E os Romeiros de cajado em punho lá vão pela estrada fora em busca das Casas da Virgem, entoando em sua música plangente aquela linda saudação à Virgem: Avé Maria

Pernoitam na freguesia onde os surpreende a noite aboletados pelas casas dos vizinhos, que sempre há quem os queira receber. Os primeiros a serem recolhidos são as mulheres, as crianças depois, e o último de todos é o Mestre. Ao outro dia, logo pela madrugada, depois de assistirem à missa, que por vezes é mandada rezar pelo Rancho, o Mestre com todos os mais de joelhos recitam a oração da manhã:

Bendita e louvada seja a luz do dia,

Bendita e louvada seja quem a cria,

Bendita seja o Filho e a Virgem Maria.

Bendito sejais me Deus, por nos teres dado vida até agora. Por efeito da Vossa bondade começo hoje este dia, merecendo por meus pecados hoje este dia, merecendo por meus pecados já estar contado entre os mortos e condenados, pelo que Vos ofereço todos os meus bons pensamentos, palavras e obras que neste dia praticar, juntamente todas as indulgencias que nele ganhar, tudo isso deposito nas Vossas mãos e mãos de Maria Santíssima, para repartirdes pelas almas do purgatório a favor das quais faço voto de renuncia livre do pecado.

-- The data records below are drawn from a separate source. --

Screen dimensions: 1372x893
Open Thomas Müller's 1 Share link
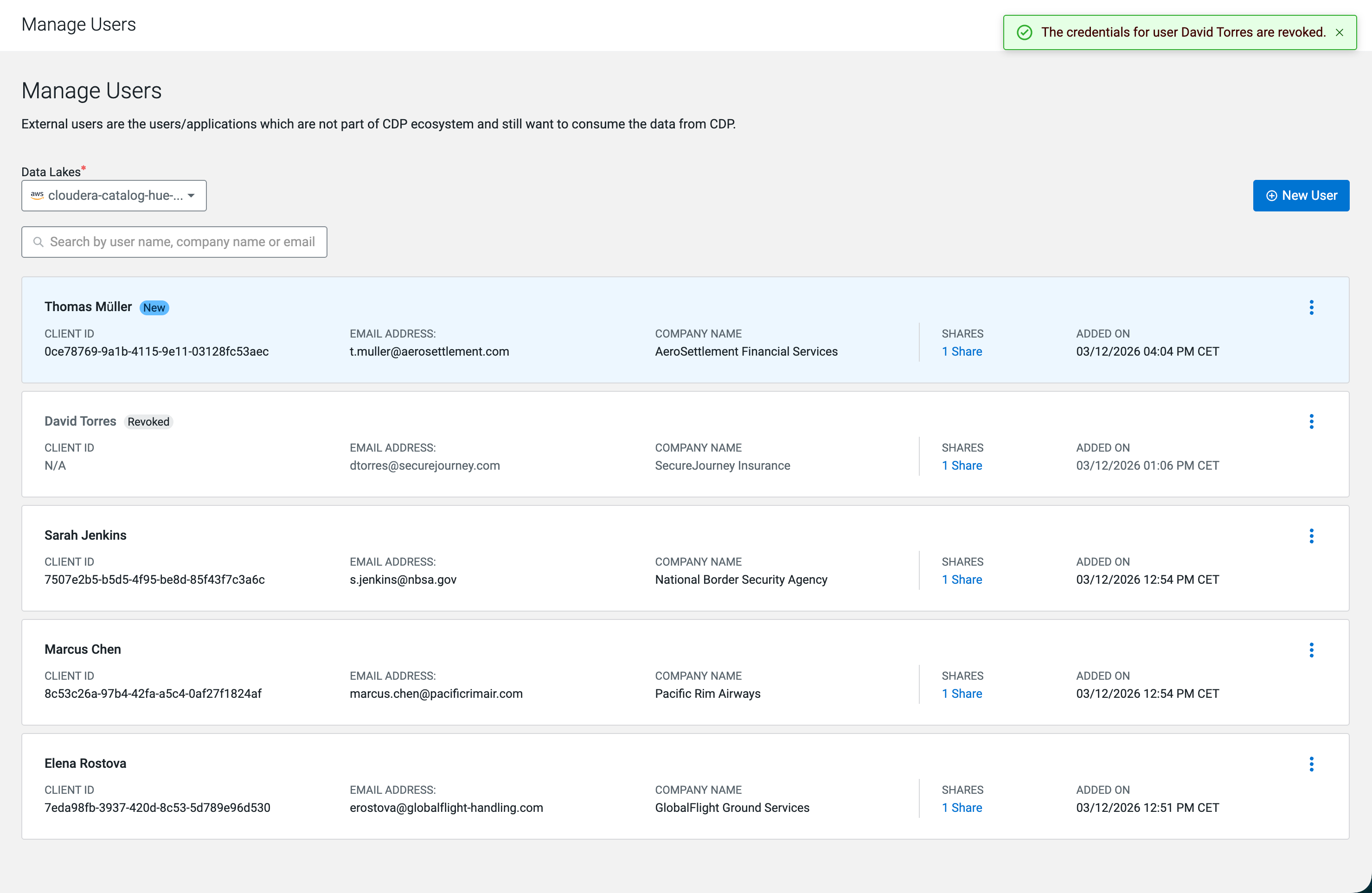(x=962, y=351)
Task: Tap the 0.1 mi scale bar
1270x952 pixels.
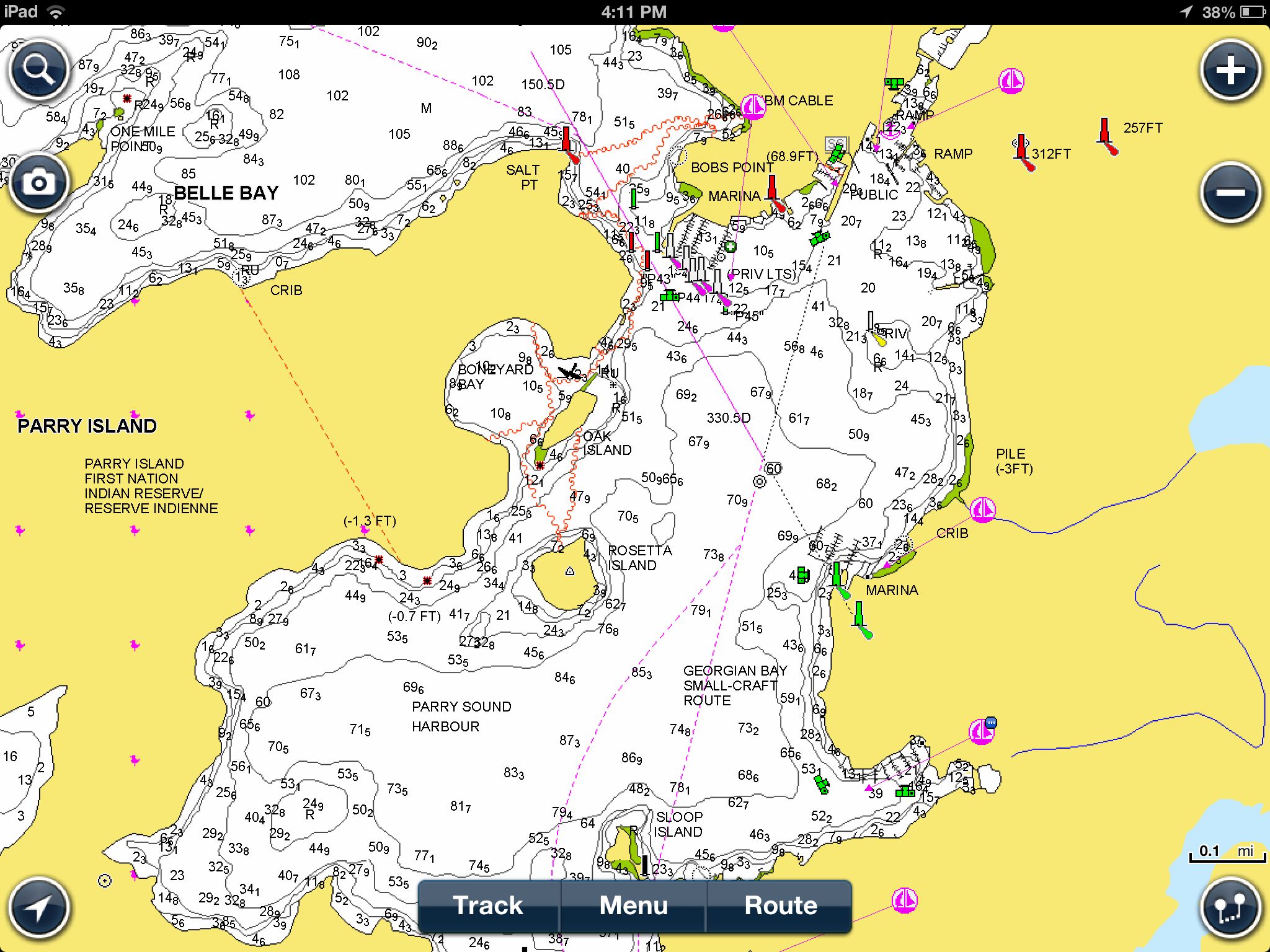Action: (x=1227, y=853)
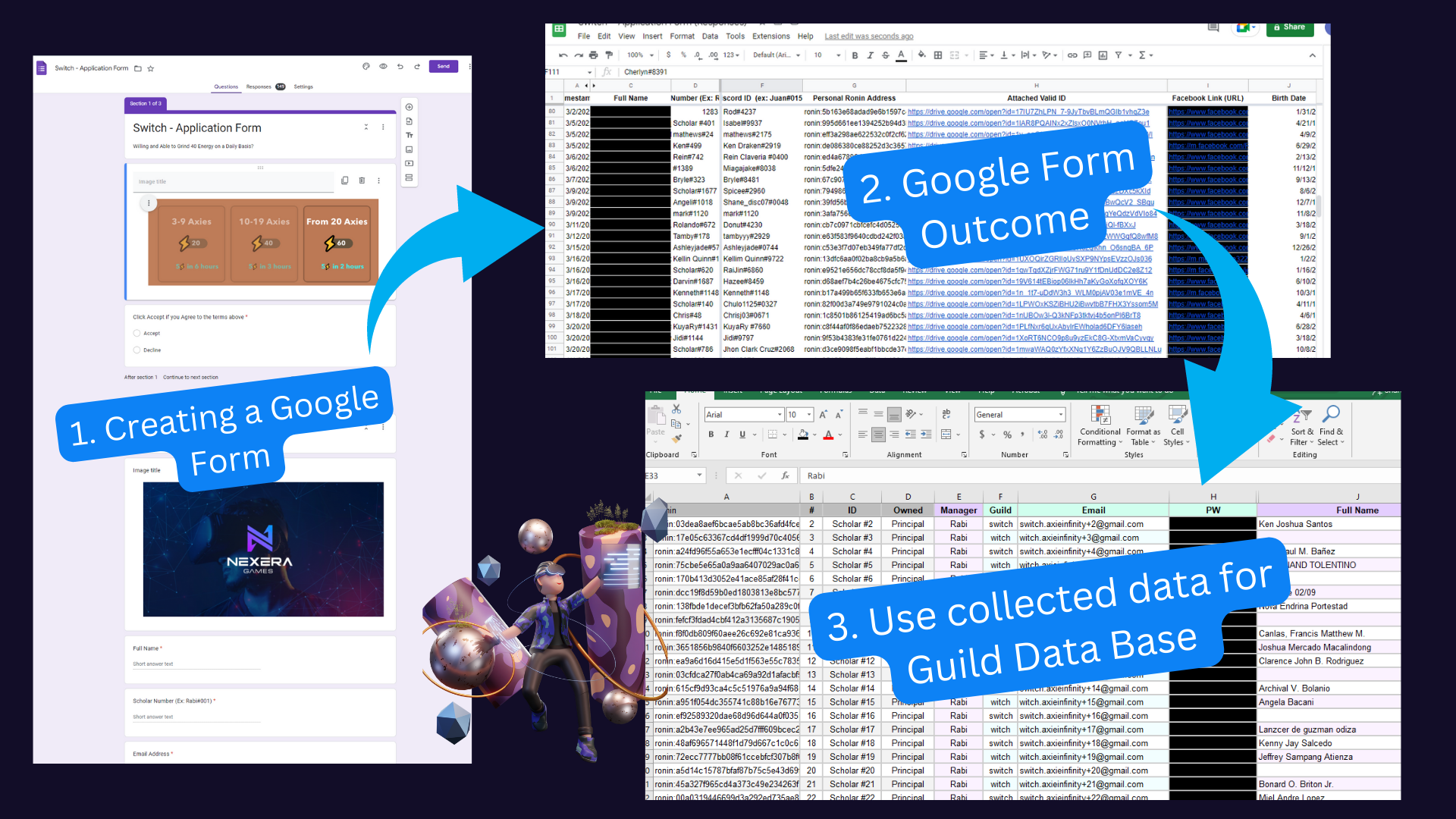Click the Add title and description icon
The image size is (1456, 819).
point(409,135)
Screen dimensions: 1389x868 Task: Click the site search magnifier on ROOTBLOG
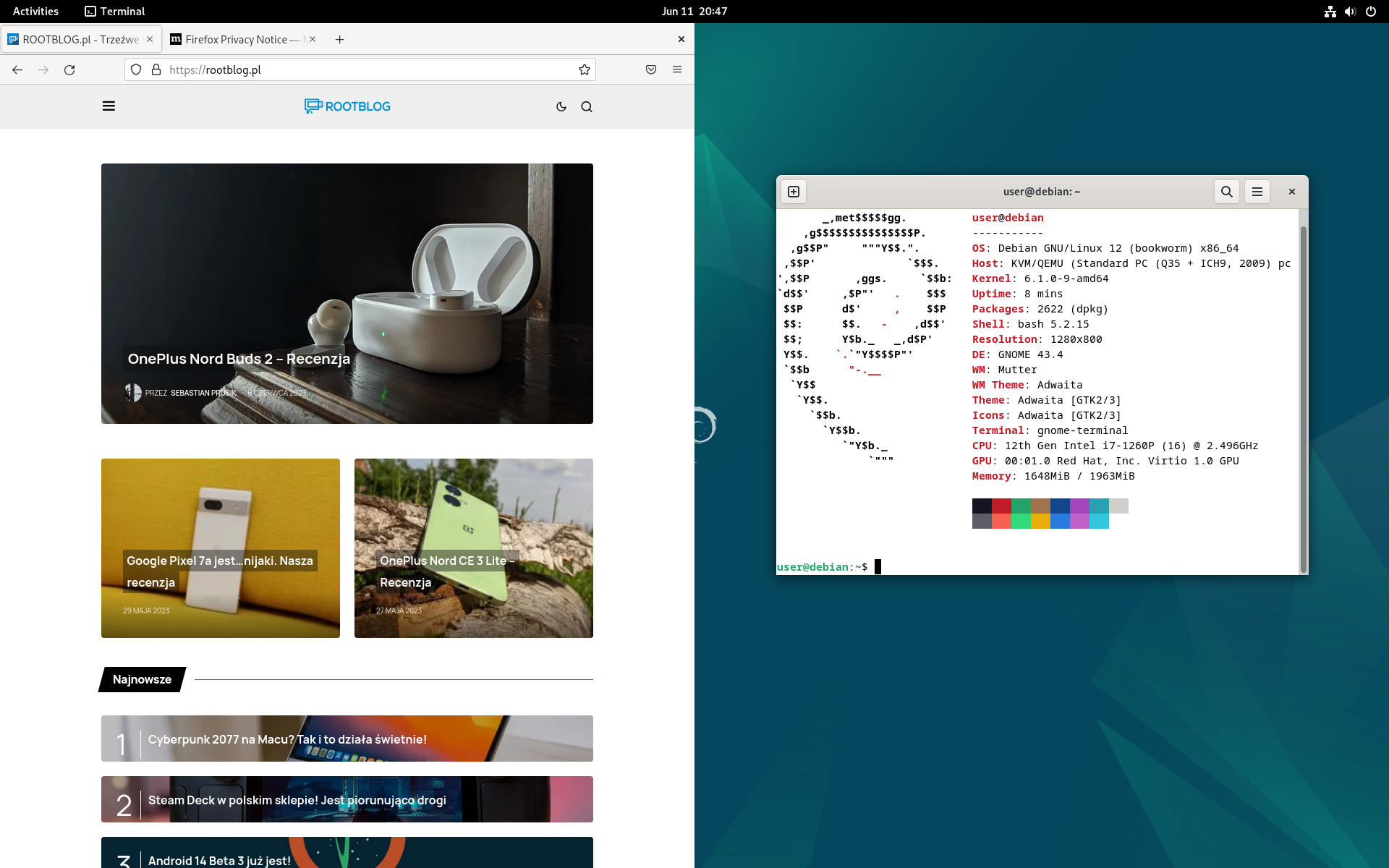click(587, 106)
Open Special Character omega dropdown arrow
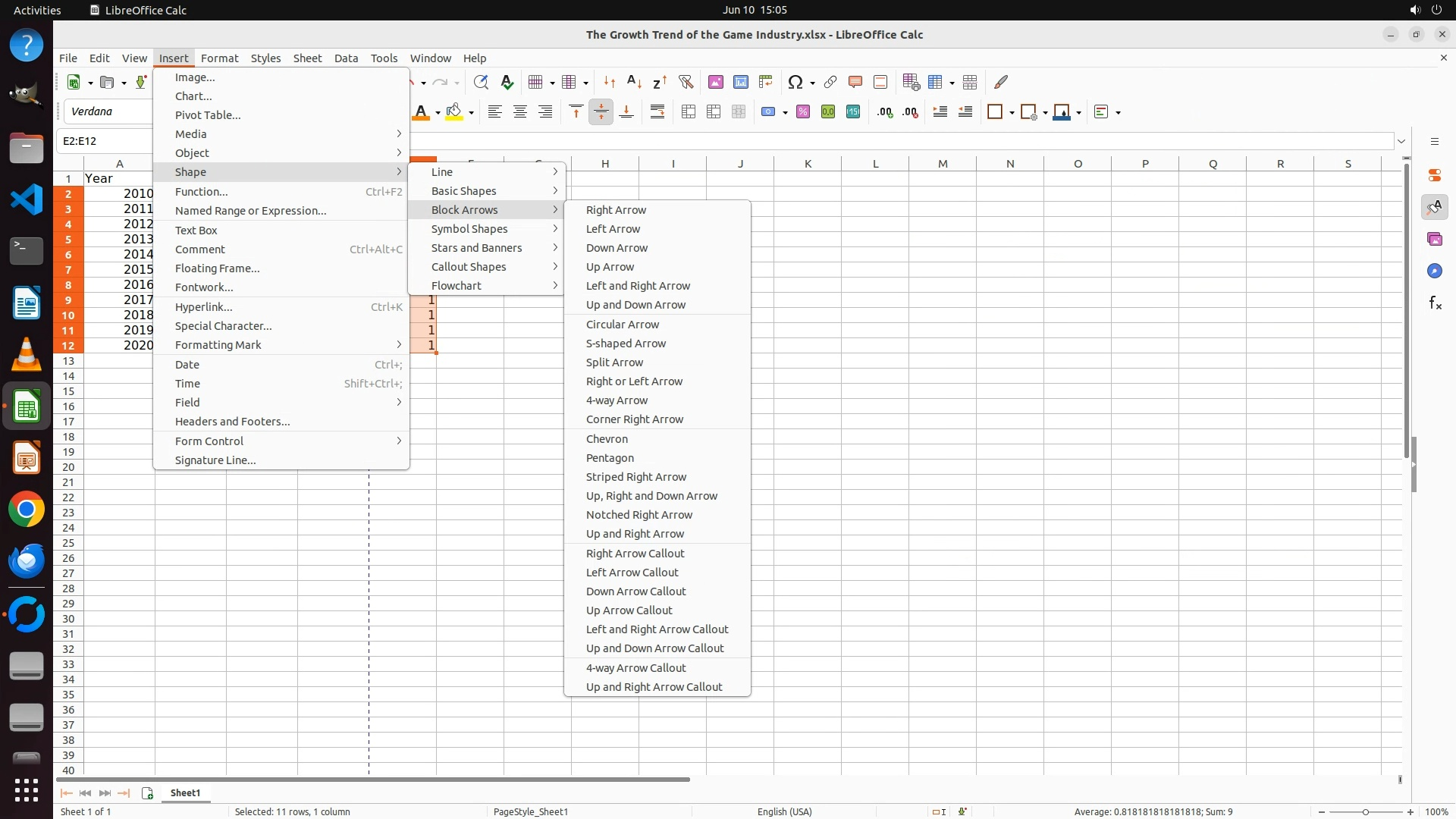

Proponho, Senhor, desde já, e nem em tempo algum consentirei pecado ou ofensa Vossa graça, pois que sem ela nada posso.

Padre Nosso, Avé Maria

–    Virgem Santíssima, senhora Nossa e Boa Mãe, ajudai-nos neste dia a servir a Deus:

Salve Rainha

–    Anjo da Guarda, guardai-nos e defendei-nos de todos os perigos da alma e corpo:

Padre Nosso, Avé Maria

–    Santo ou Santa do nosso nome, ou deste dia, ajudai-nos também:

Padre Nosso, Avé Maria

Está terminada a oração, os Romeiros seguem novamente a peregrinar no resto da Ilha atirando aos ares a sua linda canção: Avé Maria

E sete dias passados, eis que de novo os Romeiros entram na sua Igreja Paroquial e então se despedem uns dos outros, que findam aqui a devoção.”